MacGuire escondió una sonrisa.
– Iré inmediatamente a comunicarle vuestra invitación. -Se puso en pie y dejó caer a la pobre Glynis.
De Marisco estaba aburrido esa noche. Apenas su invitado dejó la habitación, se preguntó si la visita del O'Malley le traería algo de distracción. Lo dudaba. Pero unos minutos después, sus ojos color humor vieron con sorpresa que el capitán volvía con alguien más.
– ¡Por los huesos de Cristo! -gritó-. ¿Una mujer? ¿Qué clase de broma es ésta, MacGuire?
– Milord, ella es la O'Malley de Innisfana.
– No hago negocios con mujeres -llegó la respuesta. Terminante.
– ¿Es que tenéis miedo, milord? -dijo Skye con voz lenta y suave.
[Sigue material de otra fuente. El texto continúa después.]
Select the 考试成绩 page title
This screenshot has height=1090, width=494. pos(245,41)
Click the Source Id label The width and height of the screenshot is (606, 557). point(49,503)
Con un rugido de rabia, el gigante se puso en pie y dejó caer a la muchacha que todavía tenía sobre las rodillas. Ella se levantó y se reunió, asustada, con Glynis, mientras Adam de Marisco se alzaba sobre Skye con la mueca más intimidadora que pudo encontrar. MacGuire empezó a sentir algo pesado en la boca del estómago. Aunque era un hombre valiente, estaba viejo y no tenía ninguna posibilidad de vencer a un hombre como ése.
De Marisco miraba a Skye con furia. La mujer, en lugar de temblar como otras, lo miraba también, sin perder la calma.
Él empezó a tranquilizarse un poco y se dio cuenta de que le gustaba lo que veía, así que rió entre dientes. Esa mujer era valiente y también era hermosa.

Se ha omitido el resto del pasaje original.